__Given task__
Pick up the commentary on Judge Roger Vinson's ruling after its final sentence and carry it forward.

__Page text__
--- BEGIN ---
The American people do not want the Obama agenda. The American people made up of independents, Democrats, and Republicans alike said loud and clear last November and deep, not just to Washington, but to state capitals, to cities, they don’t want the Democrat Party agenda, they don’t want the agenda of Obama, by a massive majority. And so, yeah, we don’t have the votes to override presidential vetoes. But we do have the ability to make him veto what the American people want. It’s like Dingy Harry. Dingy Harry won’t bring up the repeal vote in the Senate. McConnell is trying to make it happen anyway by attaching the repeal vote as an amendment to some piece of legislation on the federal aviation administration.

So the Republicans, God bless them, bless their hearts, are trying to move in ways to limit and roll back this regime. And they have been given a great boost by Judge Roger Vinson. I don’t care what you hear in public, behind the scenes the Democrats are worried stiff about this ruling and the notion that the whole thing is unconstitutional. Now, one of things that I said earlier this week is that this could lead to a giant constitutional crisis. And last night — I didn’t see it myself, somebody sent it to me — last night on Mediaite they wrote about that as though I’m some kind of a kook, which is fine, but they think the whole idea that the Constitution might be in crisis here is silly. Why would that be? Why would it be silly to say that? We have a federal judge who has ruled a major piece of legislation unconstitutional, and the regime is basically saying, ‘Ah, well, it’s gonna go to Supreme Court anyway, so to hell with it.’ But he has voided it. It is not the law of the land and if they continue implementing it as though it is, they are in contempt. They’re basically looking at the Constitution and winking at it or spitting on it or turning their backs on it, constitutional crisis.
--- END ---
__Given information__
--- BEGIN ---
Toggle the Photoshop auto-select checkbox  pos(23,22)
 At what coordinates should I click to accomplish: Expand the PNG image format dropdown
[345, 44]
--- END ---
__Task result__
Now, go ahead and make fun of pointing that out if you wish, but I hold here in my formerly nicotine-stained fingers a story I printed out from CNBC.com. ‘Is The Obama Administration Throwing Us Into a Constitutional Crisis Over Health Care?’ Let’s see if the Mediaite people go after this guy. It’s by John Carney, the senior editor at CNBC.com. ‘Are we experiencing a quiet constitutional crisis?’ And I’ll add another question. Not only are we experiencing a quiet constitutional crisis, is it being done with thoughtful malice? Do you think the Democrats and Obama didn’t know that this was unconstitutional? They knew they were gonna have to argue this and they prepared arguments. They knew the commerce clause did not permit this. They did it anyway.

‘It’s well known that Judge Roger Vinson ruled yesterday that the individual mandate exceeded the powers of the federal government under the Commerce Clause. But he also ruled that because the law lacked a severability clause and the law’s proponents had argued that the individual mandate was a necessary part of the scheme, the entire law was invalid. Wesley J. Smith explains the implications: ‘That means that under the ruling, the law is void and cannot be implemented from this point forward. The Administration’s legal remedy is to seek a stay of the ruling pending appeal. It cannot just defy a federal court ruling. If it tries, the plaintiffs should go to court for the injunction and/or seek an order of contempt against the administration,” which I suggested yesterday one of the attorney generals of the 26 states suing the regime do.

‘Pretending that the ruling doesn’t change anything when it unequivocally does, would be both a petulant and extra-legal approach to governance. So has the Obama administration halted the implementation of the law? The answer is: No. The website of the White House is unambiguous about this: ‘Implementation will continue.” This is a spit in the eye. ‘Vinson’s decision did not include an injunction to stop the implementation of health care reform on the grounds that an injunction would be superfluous. He argued that the government would stop implementing the law automatically once it was announced as unconstitutional.’ But that hasn’t happened. The judge, understanding the law, understanding the Constitution and mistakenly assigning an appreciation of the law and respect for the law to this administration assumed that with good manners alone they would cease implementation, once it was ruled that their law was unconstitutional. He didn’t even bother to include an injunction because he argued in his ruling that the regime would stop implementing the law automatically. They haven’t.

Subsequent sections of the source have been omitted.